# EXERCISE AIM:
Rewrite all of the material below, replacing "dropdown" with "menu" wherever it occurs and leaving everything else unchanged. Leave the pictures out of your version.
## BEGIN RECORDED INFORMATION
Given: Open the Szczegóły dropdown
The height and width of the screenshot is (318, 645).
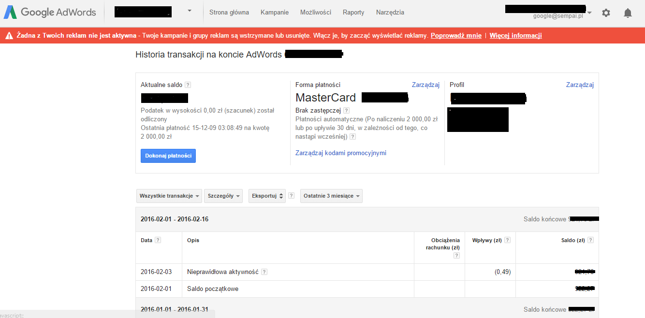Looking at the screenshot, I should pos(224,196).
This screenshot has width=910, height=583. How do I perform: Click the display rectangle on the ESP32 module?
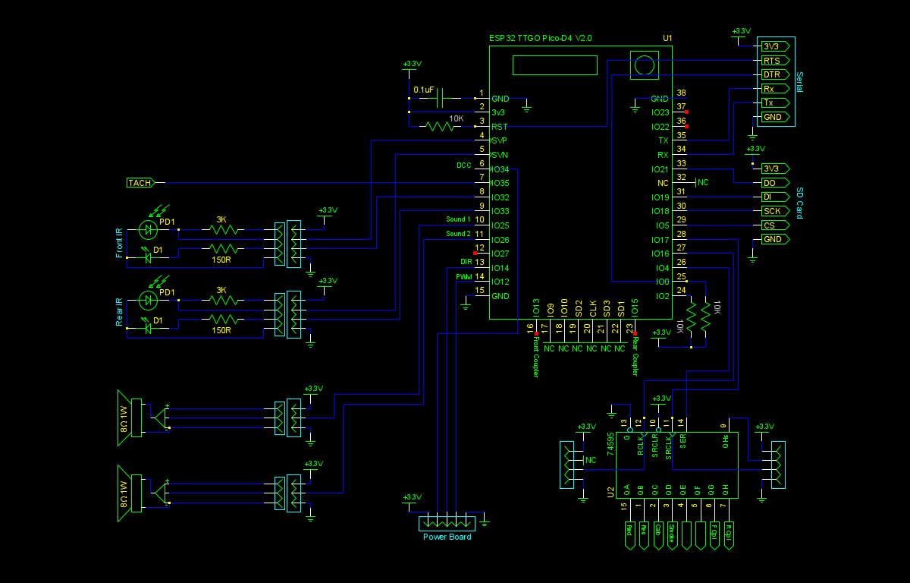[x=554, y=65]
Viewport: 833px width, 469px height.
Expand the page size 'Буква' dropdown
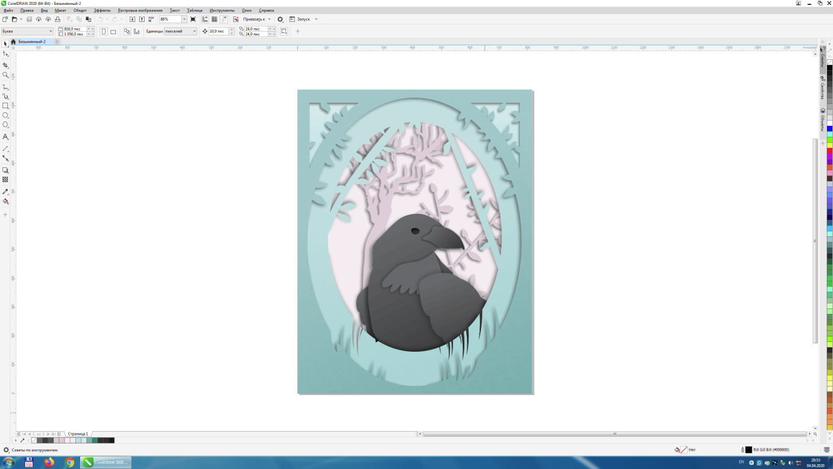[x=51, y=31]
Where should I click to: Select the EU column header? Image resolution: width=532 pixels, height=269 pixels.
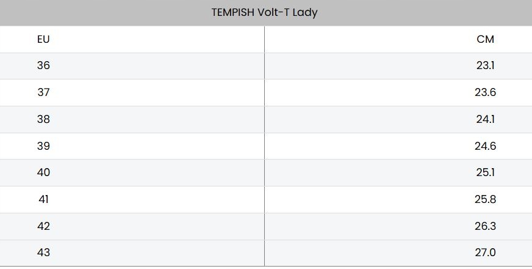click(43, 39)
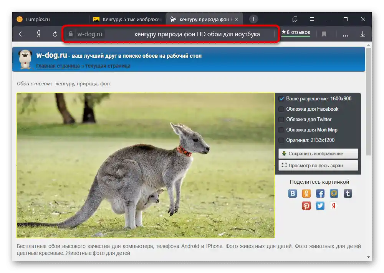This screenshot has height=273, width=384.
Task: Share the picture on Odnoklassniki
Action: [x=306, y=193]
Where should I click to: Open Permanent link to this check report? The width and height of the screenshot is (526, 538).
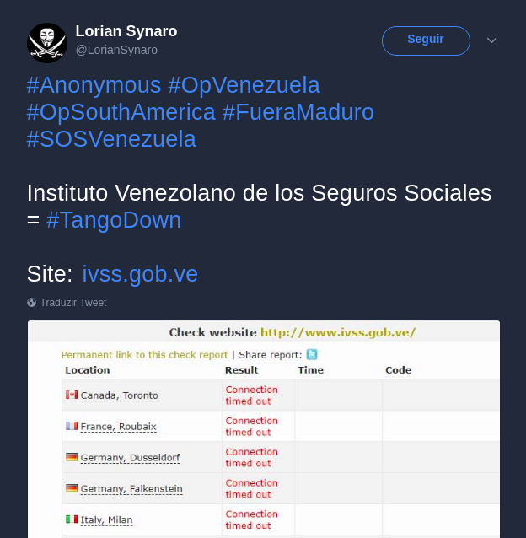pyautogui.click(x=144, y=355)
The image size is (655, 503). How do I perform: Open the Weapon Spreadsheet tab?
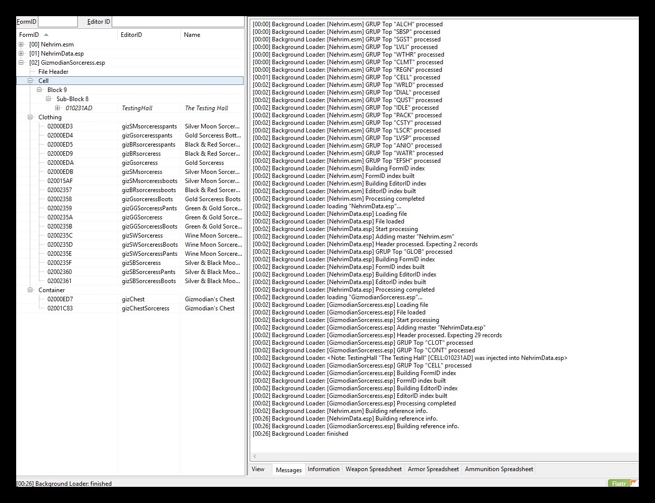[x=373, y=469]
## END RECORDED INFORMATION
# ANSWER IN FULL:
Given: Open the Szczegóły menu
The height and width of the screenshot is (318, 645).
Looking at the screenshot, I should pos(224,196).
This screenshot has width=910, height=583. How do I perform: Click the display rectangle on the ESP32 module?
[x=554, y=65]
Viewport: 833px width, 469px height.
Expand the page size 'Буква' menu
[x=51, y=31]
Where should I click to: Select the EU column header? Image resolution: width=532 pixels, height=269 pixels.
click(43, 39)
This screenshot has height=273, width=384.
Task: Share the picture on Odnoklassniki
Action: [x=306, y=193]
Where should I click to: Open Permanent link to this check report? The width and height of the screenshot is (526, 538).
pyautogui.click(x=144, y=355)
The image size is (655, 503). How do I perform: Open the Weapon Spreadsheet tab?
[x=373, y=469]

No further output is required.